Вера возвращается к себе на «толкучку». Все эти телеграфисты, жандармы, тюремные надзиратели и музыканты обдирают ее как липку. Но у этого неприятного обстоятельства есть и весьма приятная сторона. Та, что за взятки возможно многое: войти в контакт с заключенными, облегчить их участь, а иногда и устроить побег. Исконный порок российского общества иногда становится благом, способствуя смягчению порядков, определенных законами.
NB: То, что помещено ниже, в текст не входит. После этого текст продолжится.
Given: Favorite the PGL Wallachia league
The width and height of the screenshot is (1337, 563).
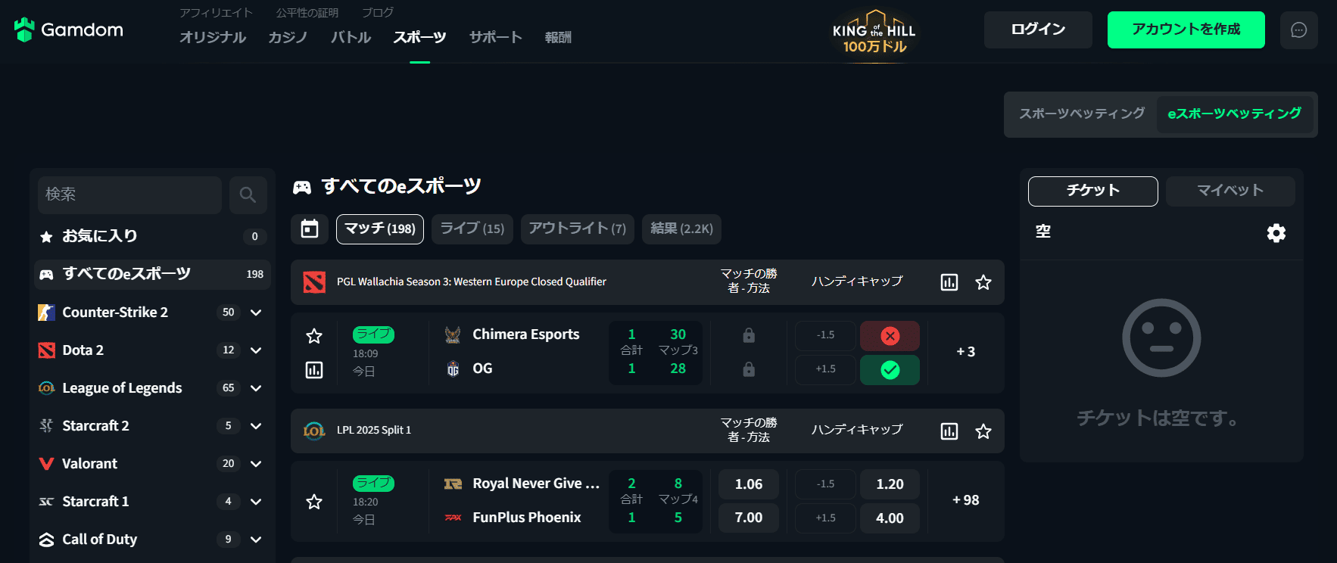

Василий Грязнов лежит по-прежнему на диване, читает что-то смешное и хохочет в голос.
Ткача Якова нашла Вера Шатилова. Яков, хотя и неграмотный, хотя только что из деревни, оказался мужичком сообразительным. Он сразу все понял: и насчет тяжелых условий труда, и насчет равенства и неравенства. Слушал, головой кивал, соглашался. И согласился даже помочь организовать кружок среди знакомых рабочих.
– Только где собираться-то будем? Нешто у вас?
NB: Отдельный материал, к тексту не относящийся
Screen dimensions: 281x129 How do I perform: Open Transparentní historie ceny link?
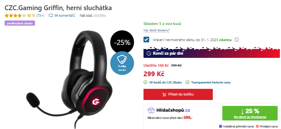pos(211,83)
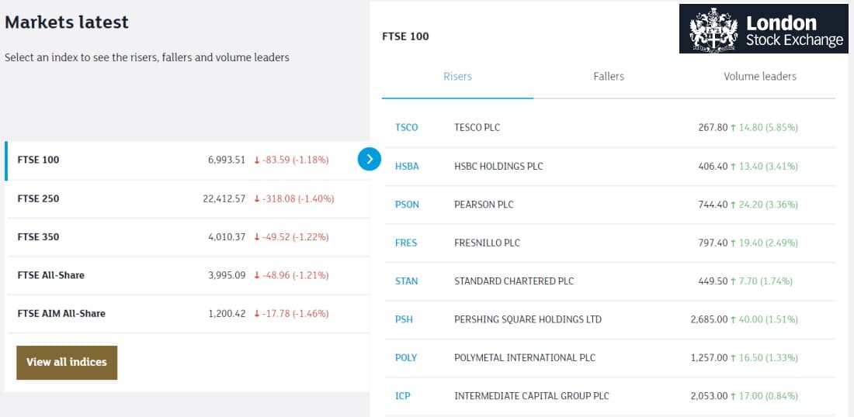This screenshot has width=854, height=417.
Task: Click the FRES ticker symbol
Action: (406, 243)
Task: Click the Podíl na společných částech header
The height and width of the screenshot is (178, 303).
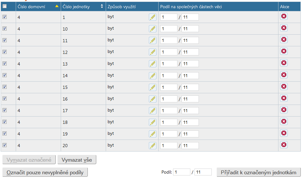Action: pos(191,6)
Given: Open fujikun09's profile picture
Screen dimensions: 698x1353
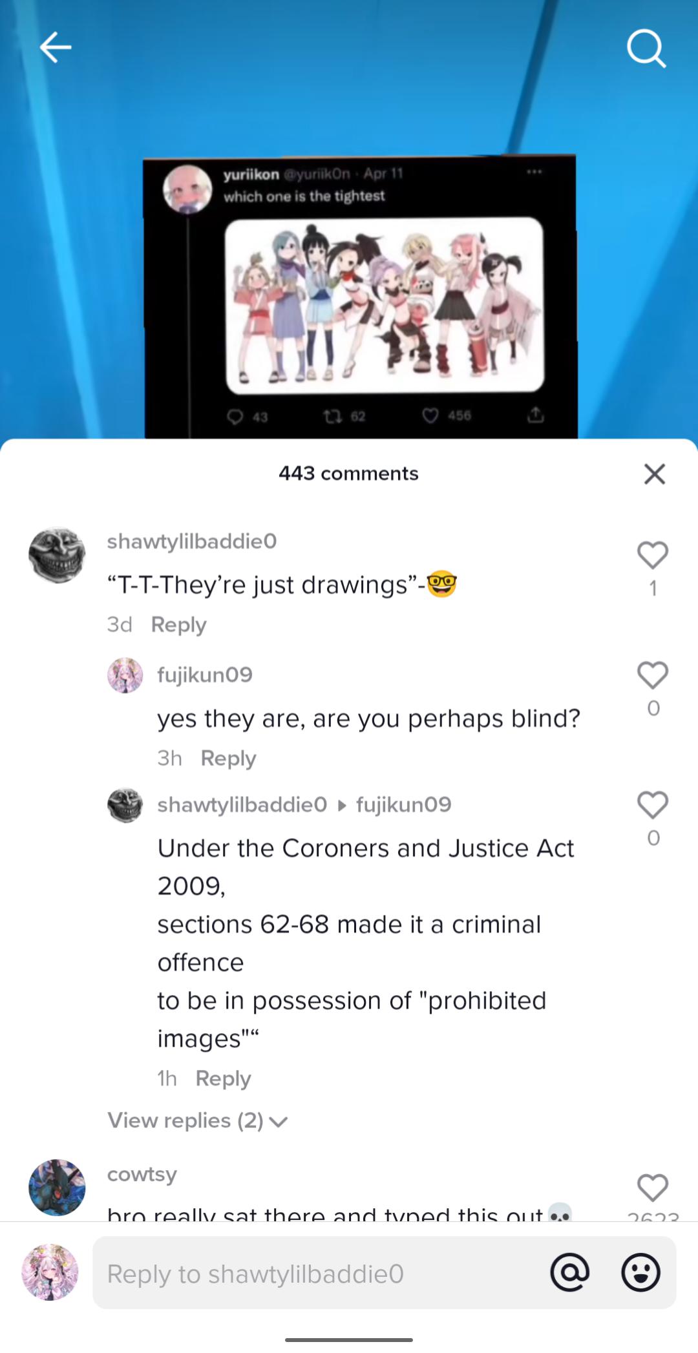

– Да нет, у нас не очень удобно.
– А у нас и подавно. В рабочих казармах нельзя, там у хозяина глаза и уши всегда найдутся. А вот думка у меня одна есть, да сумлеваюсь больно.
– А вы не сомневайтесь, вы говорите.
– Да вот домик я тут один присмотрел. Домик, хотя и захудалый, но все ж, если б его заиметь, ну, допустим, на мое имя, так можно было б там сходки эти собирать, книжки читать всякие.
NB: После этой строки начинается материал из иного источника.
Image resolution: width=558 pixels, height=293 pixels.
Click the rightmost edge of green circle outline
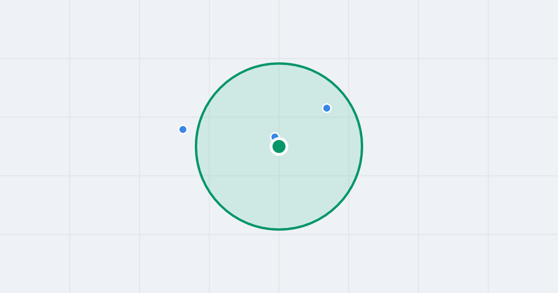(x=362, y=147)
Вера видела, что хитрит этот Яков. Да и как было не видеть, когда на лице у того написано, что плут. И все же заглушила в себе эти сомнения. Вместе с Шатиловой обсудили предложение, собрали у разных людей немалую сумму и сунули Якову.
Яков поселился в новом доме, семью из деревни вывез.
Когда обе Веры явились к нему, он сидел на завалинке, «козью ножку» крутил. Гостьи с ним поздоровались, он посмотрел на них, как будто первый раз видел. Не встал даже. Но ответил приветливо:
– Здравствуйте, барышни.
Веры переглянулись, но хамства еще не отметили. Что ж с того, что он не встает перед ними? Светским манерам не обучен. Да и устал на работе, намаялся, не то что они, физическим трудом себя не обременяющие.
– Ну, как вам в новом доме? – спросила Вера Фигнер.
– А чего? Дом как дом. С клопами. – Он раскурил наконец свою «козью ножку» и выплюнул перед собой клуб сизого дыма.
– Ну что ж, – сказала Вера. – В воскресенье приводите ваших товарищей, поговорим.
– Книжки почитаем, – добавила Шатилова.
– Каки таки книжки? – Яков смотрел на них с любопытством.
– Интересные, – почувствовав подвох, смешалась Шатилова.
Во двор вышла жена Якова, толстая баба с ребенком.
– Чего сидишь-то! – закричала она визгливым голосом. – Дрова-то не колоты. Что ж я, цельные бревна в печку пихать буду?
– Погоди ты со своими дровами, – отмахнулся Яков. – Тут вот барышни пришли, говорить хочут. Книжки хочут читать.
– Каки ишо книжки? – опять прокричала баба.
– Вот я и пытаю, каки. А они говорят, интересные. А что ж в их может быть интересного? Ну что? – он поднялся на ноги, бросил недокуренную самокрутку, раздавил сапогом с остервенением, как клопа. – Вот так-то, барышни. Мы ваших книжек отродясь не читывали и, слава тебе господи, – перекрестился, – до сей поры живы. Авось и ишо проживем немножко.
– Яков, – сказала Вера Шатилова, – как вам не стыдно? Ведь у вас должна быть рабочая совесть.
– Ну и что? – спросил Яков.
– Да как же «что»? – волновалась Шатилова. – Ведь этот дом куплен на наши деньги.
– Вот что, барышни, – с угрозой сказал Яков. – Ступайте-ка вы отсюдова, покуда я околоточного не позвал.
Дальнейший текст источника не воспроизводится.